• WRITTEN REQUEST
Could you copy the material below, starting at the line that contains "The height and width of the screenshot is (472, 1013)." and stopping after the line that contains "Where should I click to: Click", reproducing it word for word but omitting the pictures?
— begin DATA LINES —
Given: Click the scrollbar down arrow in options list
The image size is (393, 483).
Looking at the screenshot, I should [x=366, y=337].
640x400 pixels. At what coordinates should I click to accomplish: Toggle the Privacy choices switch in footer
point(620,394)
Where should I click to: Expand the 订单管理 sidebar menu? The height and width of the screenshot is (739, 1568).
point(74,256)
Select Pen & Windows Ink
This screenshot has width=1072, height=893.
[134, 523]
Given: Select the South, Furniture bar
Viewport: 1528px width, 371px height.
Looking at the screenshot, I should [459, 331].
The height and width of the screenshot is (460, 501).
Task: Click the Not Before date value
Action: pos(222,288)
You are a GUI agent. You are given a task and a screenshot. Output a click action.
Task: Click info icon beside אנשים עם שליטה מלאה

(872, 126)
— end DATA LINES —
— begin DATA LINES —
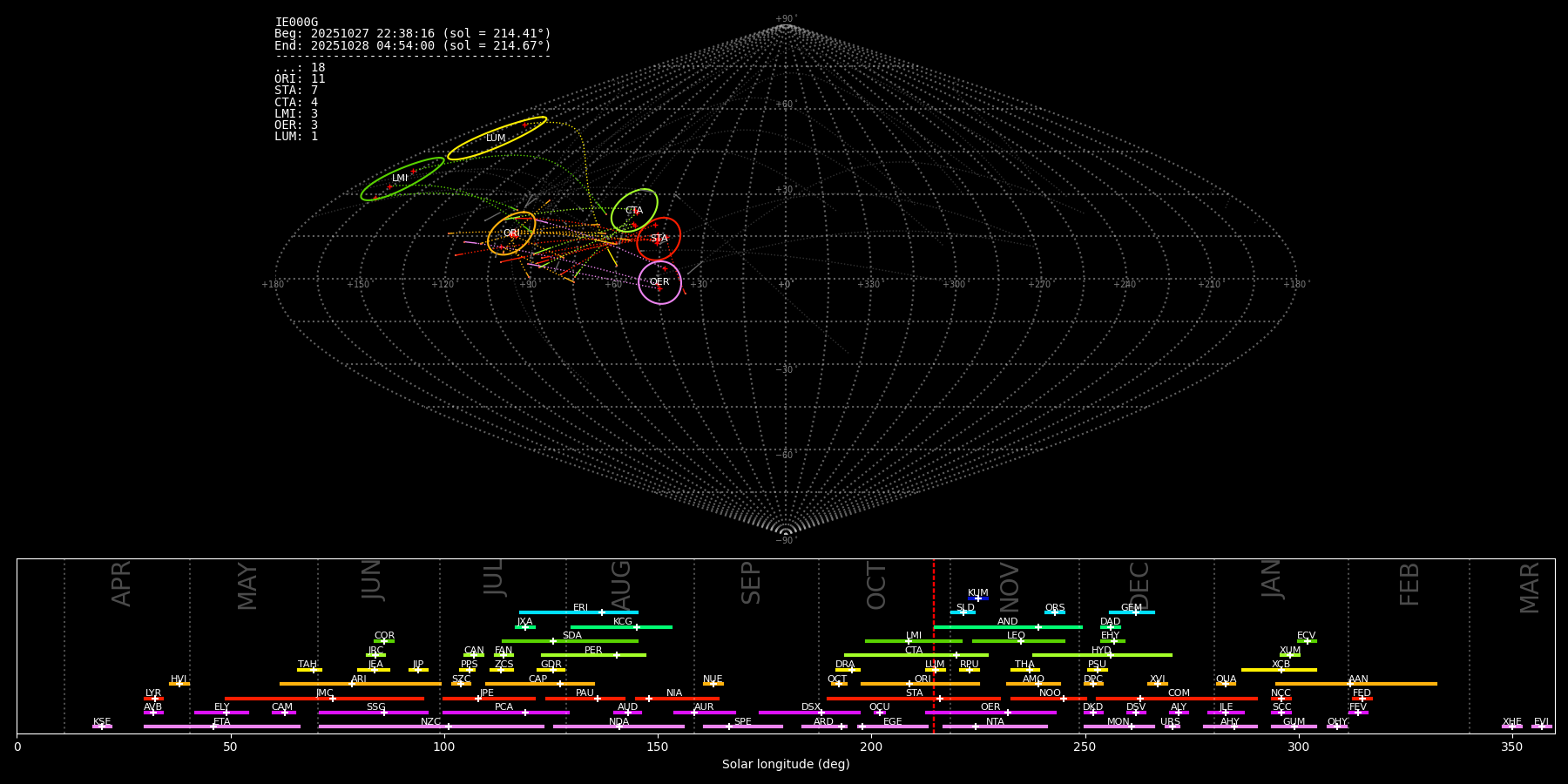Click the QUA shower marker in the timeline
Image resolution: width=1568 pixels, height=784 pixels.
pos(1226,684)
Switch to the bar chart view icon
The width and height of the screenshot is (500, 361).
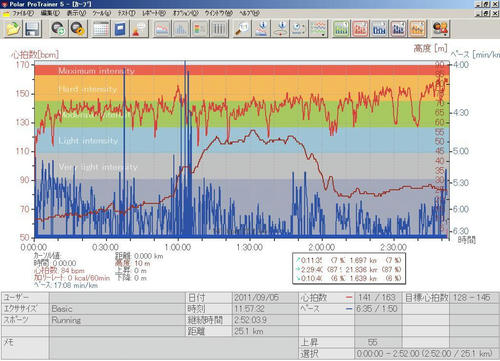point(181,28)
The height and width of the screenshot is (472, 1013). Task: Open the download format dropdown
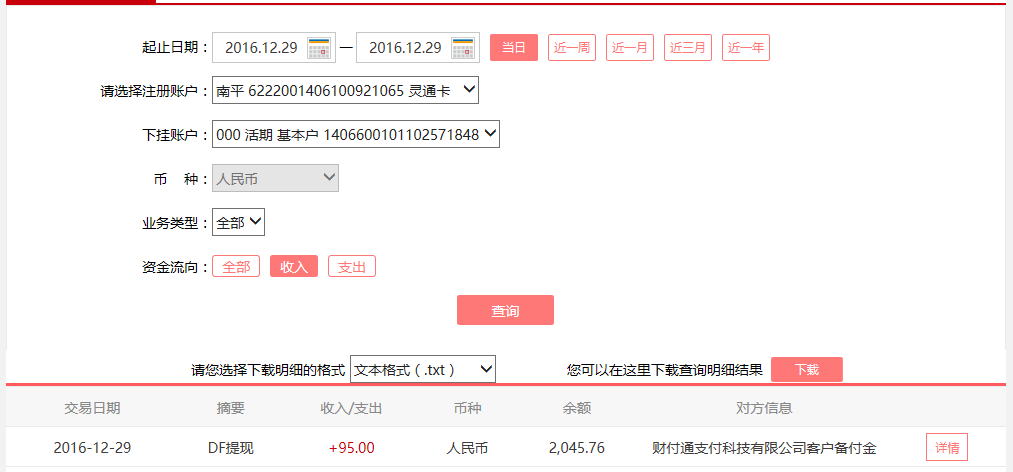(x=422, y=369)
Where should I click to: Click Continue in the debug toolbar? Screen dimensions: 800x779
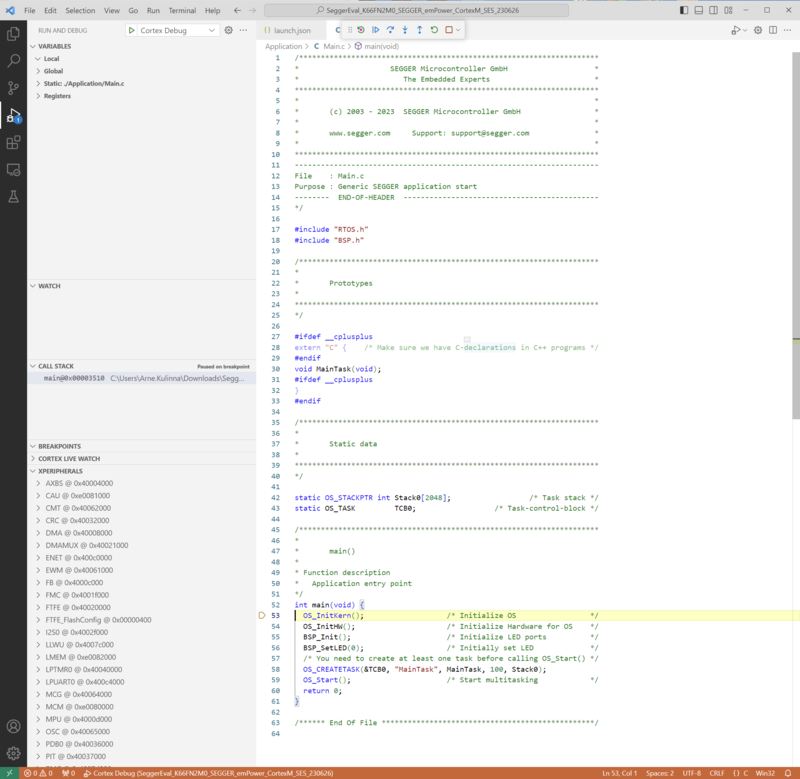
— end DATA LINES —
• TASK RESPONSE
The height and width of the screenshot is (472, 1013). Task: Open the download format dropdown
(x=422, y=369)
Where should I click to: Click Continue in the debug toolbar? Screen dimensions: 800x779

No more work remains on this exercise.